▶ Work request
When a line in the records contains the string "Global", copy that line.

[Recorded information Boundary: Start]

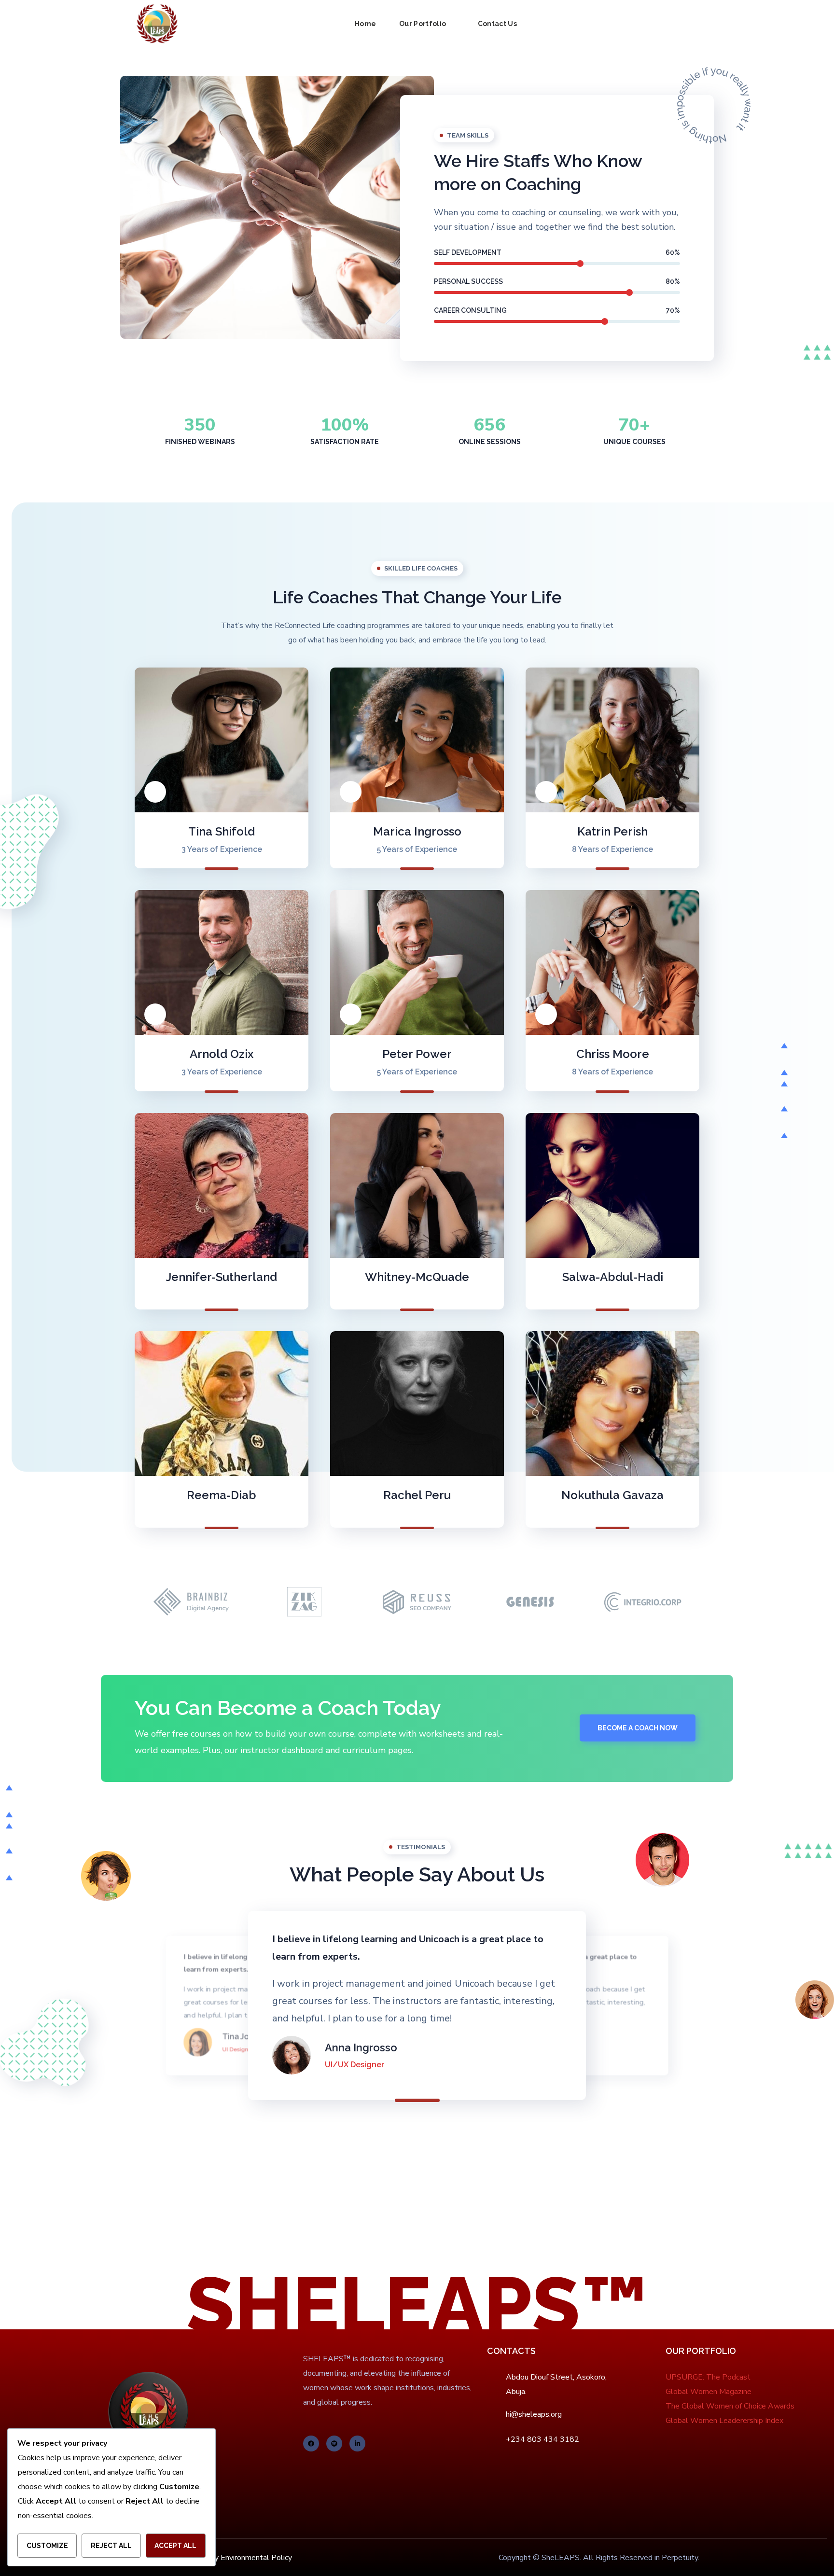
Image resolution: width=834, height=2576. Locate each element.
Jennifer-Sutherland (221, 1277)
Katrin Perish (612, 831)
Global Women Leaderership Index (724, 2420)
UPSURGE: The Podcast (708, 2377)
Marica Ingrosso (417, 831)
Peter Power (417, 1054)
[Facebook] (311, 2443)
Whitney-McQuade (417, 1277)
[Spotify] (334, 2443)
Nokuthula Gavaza (612, 1495)
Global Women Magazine (708, 2391)
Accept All (175, 2545)
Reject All (111, 2545)
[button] (695, 23)
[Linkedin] (357, 2443)
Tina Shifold (221, 831)
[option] (191, 1601)
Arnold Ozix (222, 1054)
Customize (47, 2545)
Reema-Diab (221, 1495)
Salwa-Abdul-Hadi (612, 1277)
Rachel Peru (417, 1495)
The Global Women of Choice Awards (730, 2406)
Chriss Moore (612, 1054)
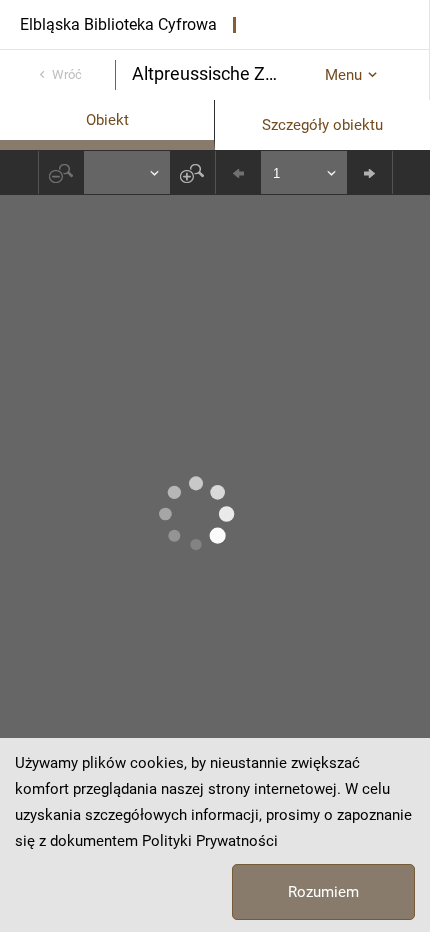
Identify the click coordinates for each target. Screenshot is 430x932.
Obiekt (107, 120)
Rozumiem (323, 892)
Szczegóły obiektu (322, 125)
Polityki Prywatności (210, 841)
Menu (343, 75)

[Recorded information Boundary: End]

▶ Solution for this task
Global Women Leaderership Index (724, 2420)
Global Women Magazine (708, 2391)
The Global Women of Choice Awards (730, 2406)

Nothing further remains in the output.